With nearly a million Muslims in Canada, forming nearly three per cent of the country’s population, there has been an emphasis over the last decade in investment products that adhere to the strict dictates of Shariah law.
As a devout Muslim, Mohammad Khalid, a retired economist living in Oakville, Ont., says Muslims must be careful about their investments, such as securities and equities. Khalid, who manages his own portfolio, invests in sectors such as mining, forestry and technology, and is helping his older children save for their retirement. He says that unless Muslim investors are careful about where their money is going, they could end up in non-compliant products.
A testament to the growing interest in Shariah-compliant investing is Standard & Poor’s introduction of its Shariah stock index (S&P/TSX 60 Shariah Index) into the Canadian market in 2009. The index recategorizes equities on the S&P/TSX 60 and excludes all equities that do not comply with Islamic law, which is based on the Qur’an.
International investment services compliant with Islamic financial law are competing for a slice of the oil revenue in the Middle East. With the price of crude oil almost doubling in the last year, countries with large Muslim populations and connections – including Singapore, Hong Kong, London, Birmingham and Paris – are vying to act as key centres of expertise in the new boom. A spokesperson for the British Standard & Poor’s claims that, “By preparing the ground for Islamic finance, France can help financial innovation and benefit from the deep pockets of Middle Eastern investors as liquidity has dried up elsewhere in the global financial markets.”
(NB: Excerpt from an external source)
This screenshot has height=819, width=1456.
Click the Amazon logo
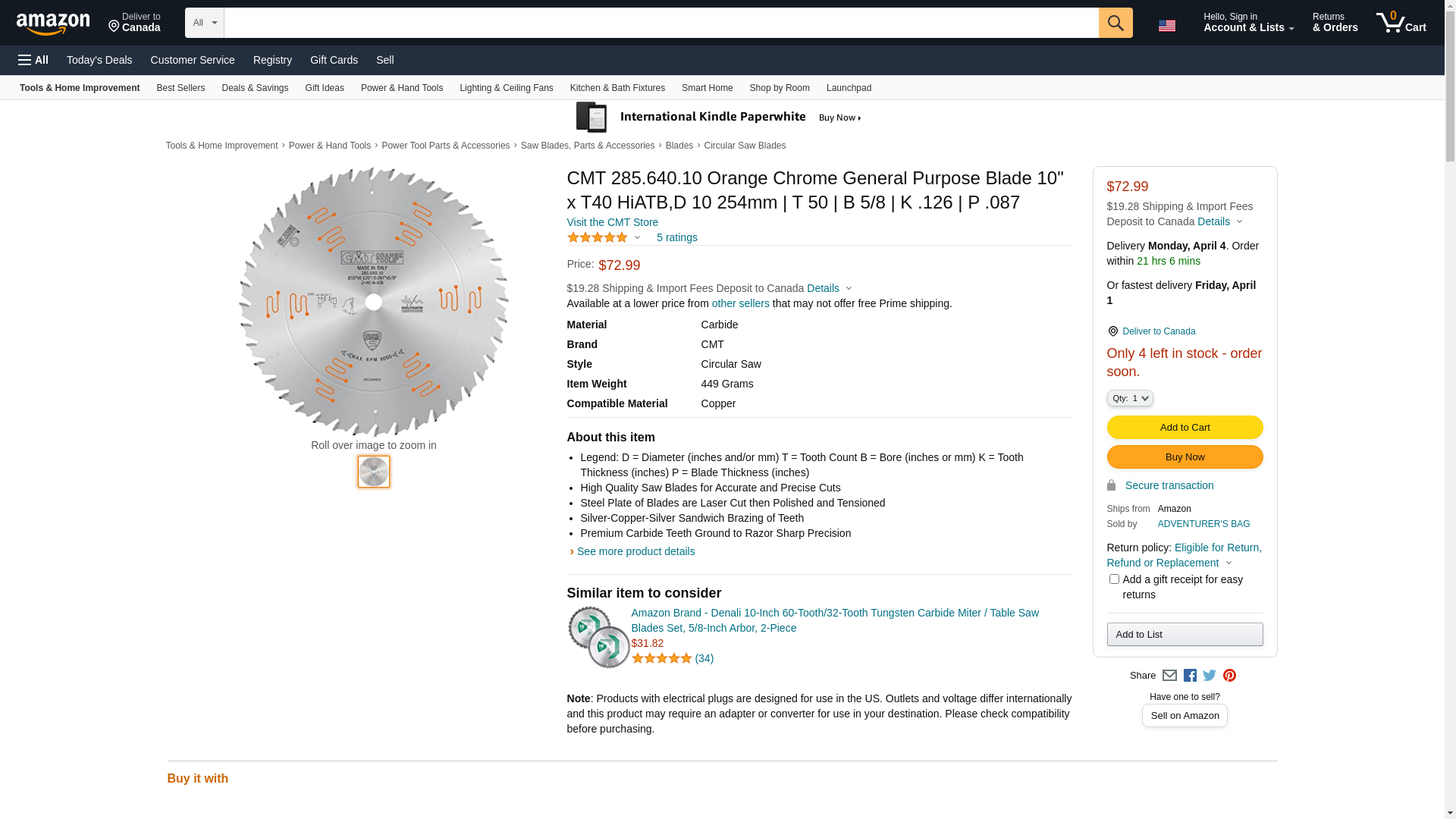point(53,24)
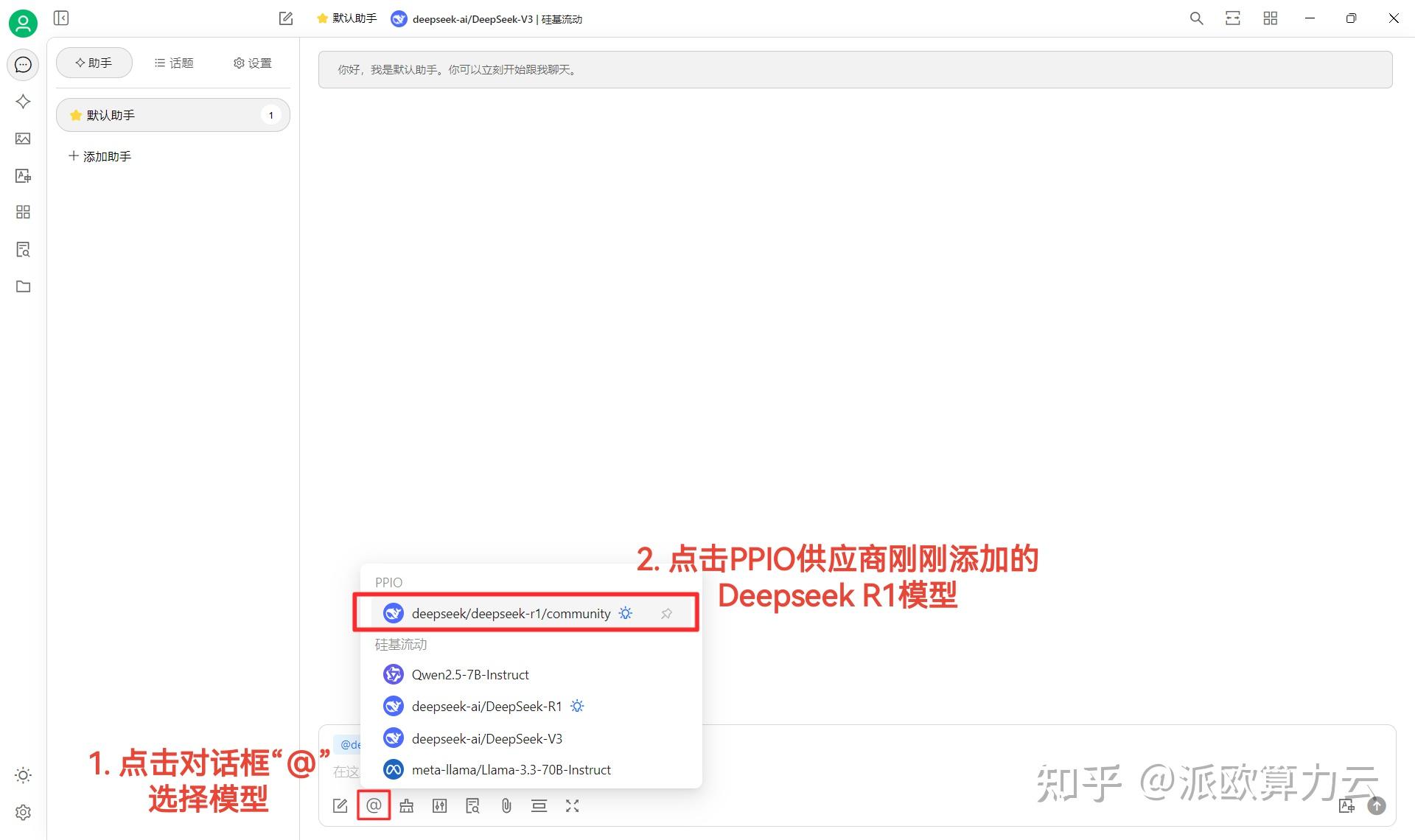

Generally, more and more businesses have come forward to meet demand for Shariah-compliant services. Approximately two-thirds of the world-wide market for Islamic bonds (sukuks), an estimated $100 billion, is currently based in Malaysia, where the industry first took off. Outside of Asia and the Middle East, Britain in particular, is seen as the clear leader, worth about $6.5 billion.
UK high street bank Lloyds TSB has launched a Shariah-compliant nostro account that enables customers to transfer money around the world in line with Islamic principles prevents any funds being invested in industries – such as alcohol and gambling – that are prohibited under Islam. Lloyds TSB says the account, which is aimed at the UK’s two million Muslims and 100,000 Muslim firms, is the first of its kind to be offered by a mainstream western bank. Whilst many Muslim customers make and receive international payments through an estimated 250 Islamic banks worldwide, the process of transferring the money between banks has not been in line with Islamic principles, says the UK bank. “We’ve designed this account to help the growing number of Islamic banks across the world, which deal with our customers’ transactions,” says Diana Brightmore-Armour, CEO corporate banking and co-head corporate markets, Lloyds TSB. “We’re providing the missing link in the chain, so now any person or business receiving payments from abroad into their own Islamic account knows the money will be dealt with according to Islamic law, from start to finish.”